She went to see him in his room. “There’s no need to panic,” she told him.
“Perhaps not for me,” said Chris.
Fax to Alexander Archer:
Dear Dad,
I’m glad to hear you got a promotion, you are going to need the money there is this dance coming up at the end of term one of us outshining the other a five star do, and there is a boutique in Lausanne with some dresses of my choice. My shoes are worn down like a tramp and I need levis and warm tops you wouldn’t let me freeze Get the message in detail just send me the money. Your coming to the dance bring Melinda for my choice. We can go on to Rome or Paris for Xmas and N. Year what a good idea before going home, to soften the blow. Pallas Kapelases father George has been arrested in Germany for smuggling a stolen painting not el Greco but a school of. It’s all a cooked up plot because Mr. Kapelas is a spy and they know it. But Nina’s lover Israel Brown the Art gallerist knows all about it and says confidentially which is why Im telling you that Kapelas is mixed up with everything and the only solution for him is religion, he should go to a monastery. In spite of all that Israel is in love with Nina and pulling the strings to get Pallases Dad released if only on bail, then he can always get away. Rowland’s father died we held a prayer meeting for him. Now R. has got his inspiration back. A publisher came to Ouchy about Chris’s Novel sight unseen but he read it on the way and by the time he got to his hotel he regretted it and gave Chris a bad time which gave Rowland a good time as I told you that’s the way it goes and we don’t know what to think. He (Rowland) goes on with our English classes I bet you don’t know what a gerund is, also our creative writing class which I love. Chris keeps away, hes more like a lodger than a student. Of course hes very close to Pallas. Something is going on between them, not sex as Pallas says she has to be a virgin when she marries. But she looks after his private papers and scripts I still think he is a genius and hope he won’t commit suicide. Im counting the days don’t forget my cash love and kisses Joan
Giovanna Brown arrived in Lausanne to join her nephew at Ouchy for a long weekend. She found him absorbed with Nina. She was in the way even though the house was a big one. The Browns knew few people in those parts and it seemed that all of those few were away in London, in the West Indies, New York, anywhere but in already cold Ouchy.

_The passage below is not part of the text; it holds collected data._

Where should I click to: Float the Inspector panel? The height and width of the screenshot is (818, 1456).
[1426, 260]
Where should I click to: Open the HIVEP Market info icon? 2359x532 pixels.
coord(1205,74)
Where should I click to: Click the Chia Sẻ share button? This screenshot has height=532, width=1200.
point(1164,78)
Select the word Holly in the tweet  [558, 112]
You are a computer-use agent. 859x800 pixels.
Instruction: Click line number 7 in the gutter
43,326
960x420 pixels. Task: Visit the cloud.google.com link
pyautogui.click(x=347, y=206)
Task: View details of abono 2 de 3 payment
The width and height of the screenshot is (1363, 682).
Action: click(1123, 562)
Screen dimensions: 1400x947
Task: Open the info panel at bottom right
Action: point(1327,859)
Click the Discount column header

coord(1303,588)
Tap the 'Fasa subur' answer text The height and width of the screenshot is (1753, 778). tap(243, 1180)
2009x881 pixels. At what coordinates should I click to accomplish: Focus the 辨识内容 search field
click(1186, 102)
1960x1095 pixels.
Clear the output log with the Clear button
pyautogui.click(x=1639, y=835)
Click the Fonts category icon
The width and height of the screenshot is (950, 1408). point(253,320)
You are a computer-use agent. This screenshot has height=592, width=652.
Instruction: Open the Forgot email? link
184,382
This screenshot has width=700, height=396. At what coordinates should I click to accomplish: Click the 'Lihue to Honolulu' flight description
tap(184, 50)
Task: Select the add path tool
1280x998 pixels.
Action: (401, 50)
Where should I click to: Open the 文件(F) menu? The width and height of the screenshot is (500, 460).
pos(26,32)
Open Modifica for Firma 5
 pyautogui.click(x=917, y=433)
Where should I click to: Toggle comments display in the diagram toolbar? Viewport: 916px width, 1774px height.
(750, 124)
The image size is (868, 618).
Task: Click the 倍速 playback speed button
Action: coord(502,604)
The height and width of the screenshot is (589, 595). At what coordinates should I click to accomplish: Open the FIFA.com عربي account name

“Where is that red-haired genius I played my violin to?” she said to Nina, who was about to have lunch in the kitchen with Israel.
“He’s at the school. Rather depressed. His publisher-to-be didn’t rave over the book.”
“Has he written a book, then?”
“Almost,” said Nina.
Giovanna found a plastic shopping bag and put in it some fruit juice, a tin of pâté and some biscuits. With this, she set off for the school on Israel’s motorbike.
The school were at lunch. Giovanna put her head round the door of the dining room. Rowland stood up: “Anything wrong? Nina—”
“Nina is lunching with Israel.”
“Well, I know that.”
“I’ve come for Chris. I’ve brought a picnic.”
“No need for that. Sit down. Célestine will get you a plate.” He waved a hand toward her. “You’ve all met Giovanna.”
There was a vacant chair beside Lionel, opposite Chris. She sat there, and when her place was laid she helped herself to some saladlike mixture out of a very large bowl.
“You want to see me?” Chris said.
“What are you up to?” Giovanna said.
“But you, what are you up to?” said Chris. “Shouldn’t you be at your music school?”
“I flew in from Vienna for the weekend to see Isy. He’s utterly engaged, so here I am. Amuse me.”
“Read some of your book to Giovanna,” said Tilly.
“All right. You can all listen,” said Chris.
“We have a poetry class this afternoon,” said Rowland, “followed by a special lecture by our neighbor and Giovanna’s nephew, Israel Brown, on the modern Irish movement in art.”
The students then fell to investigating the strange nature of young Giovanna’s relationship to Israel the elder, which she elaborately explained. Chris arranged with Giovanna to see her after lunch, promising to read her some of his book.
She joined him in front of the fire in the school sitting room. He hadn’t brought his book, but he outlined it to her up to the point he had reached.
“Does it sound like a lot of shit?” he said.
“Oh no, it sounds a perfectly good story. This queen hates her beastly husband and loves the charming little Italian musician who makes her so happy. The husband gets terribly jealous and gangs up with his friends to kill the sweet musician, so the musician’s young brother gangs up with his influential friends abroad and brings them to kill that husband of the Queen. It’s a great story. There’s an opera on those same lines by Donizetti. The Queen of Scotland calls the Queen of England ‘vile bastard.’ It’s great. What’s your problem?”
“The publisher thinks the young brother couldn’t possibly be involved. But anyway, it’s a work of fiction. Novelists can say what they like. I only have a problem with the ending. There are two alternative endings. One, we see the Queen late in life before her execution—”
“Was she put to death?”
“Oh yes. She plotted against the Queen of England.”
“Yes, now I remember that in the opera.”
“Anyway, here she is reflecting on her past life and the whole affair. I don’t know for sure if Rizzio the musician was her lover, by the way. She was so tall and he was so tiny.”
“It could be an attraction of opposites,” said Giovanna.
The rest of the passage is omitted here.